Wednesday, April 25, 2012

Work-a-Day Wednesday: 7-Minute Cream of Tomato Soup (Pantry Recipe)


Until last summer, I'd never attempted a homemade tomato soup. It seemed very frightening when you've been eating it from a little tin can all your life. But last summer I grew several tomato plants that actually produced--shockingly--more than 2 tomatoes per plant. So I made this and this. I even stuck some of it in Tupperware containers (fine, I actually stuck them in old 32-oz. yogurt containers; I'm cheap) and froze a few batches. It was really delicious. But it always required roasting tomatoes. This is great when you've got them coming out your ears and when you've got an hour to go before dinner time. But what about those dreary April days when you've got nothing fresh in the fridge and 10 minutes before dinner. I just figured we'd revert to the tin cans. It's not the end of the world, even if the ingredient list contains high fructose corn syrup and the ever mysterious "natural" flavoring and even if each 1/2 C serving contains a stunning 3 tsp sugar.

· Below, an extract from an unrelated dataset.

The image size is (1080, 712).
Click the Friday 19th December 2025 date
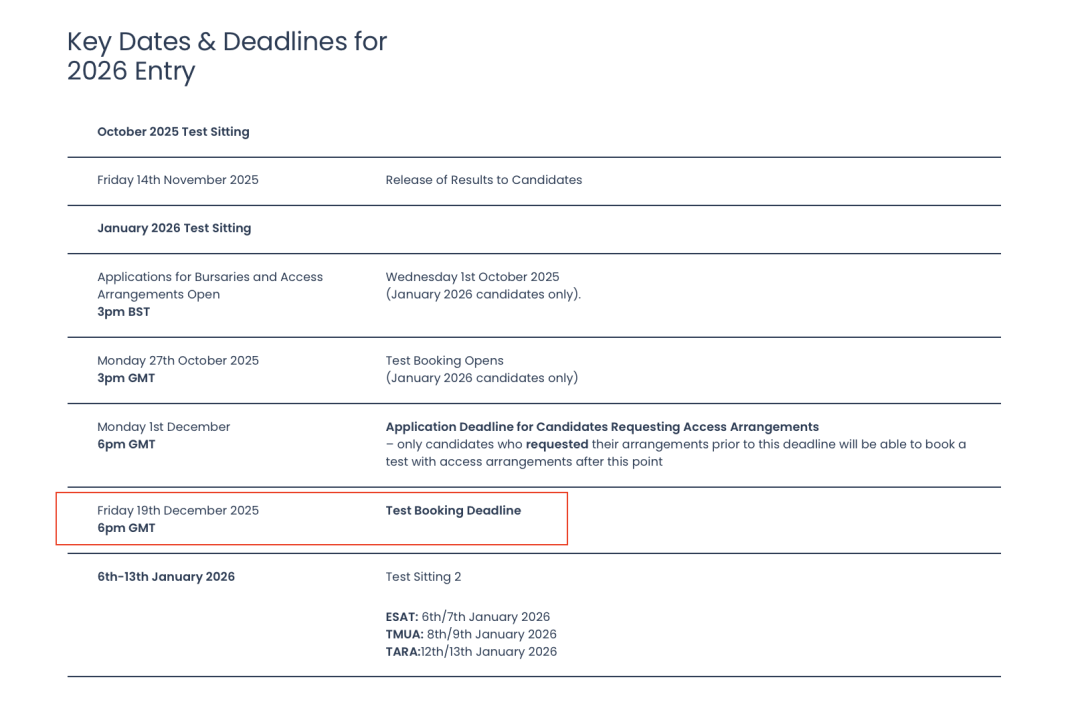[177, 511]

And then one afternoon I was at my friend's house and my eyes were opened. She made a super quick, completely pantry-friendly tomato soup from scratch. It's much more of a whole food soup (you're still opening a can, but this one is diced tomatoes with only salt added). Also, I don't even think I need to say this, but it tasted so much better than Campbell's ever did.

7-Minute Cream of Tomato Soup (Pantry Friendly)
Makes 2-4 servings
Prep and cook time: 7 minutes
Cost: $.97
(milk: .25, butter: .10, diced tomatoes: .60, other stuff: .02)

Note: In this recipe you can get away with reconstituted powdered milk if you're really scraping the bottom of the barrel. The soup will still taste great. I had regular milk and used that (most of the time these days it's just as cheap or cheaper than dry milk, so use it if you've got it).

Another note: This soup is soundly on the creamy end. Next time I might try reducing the milk by half (1 Tbsp butter, 1 Tbsp flour, 1 C milk for the roux) or doubling up on the canned tomatoes or using tomato puree instead to see what happens. For now, know that this soup is super good, but definitely cream of tomato soup.

One final note: If you've got Italian diced tomatoes, you can skip all the other seasonings and really cheat.

1 1/2 Tbsp butter
1 1/2 Tbsp flour
2 C milk
1 14.5 oz. can diced tomatoes with juice
Italian seasonings to taste
salt and pepper to taste
dash onion powder
dash garlic powder

Melt butter in saucepan. Whisk in flour. Add milk and stir until it thickens slightly. Add diced tomatoes and seasonings.

Puree. I did mine in a blender, but an immersion blender would be nice.

Reheat if necessary. Garnish it with some basil if you don't want it to look as boring as the above picture. But don't garnish it with anything if you want your kids to eat it. The only kid-friendly garnish I've ever known is chocolate shavings. And somehow I just don't think that will work with this.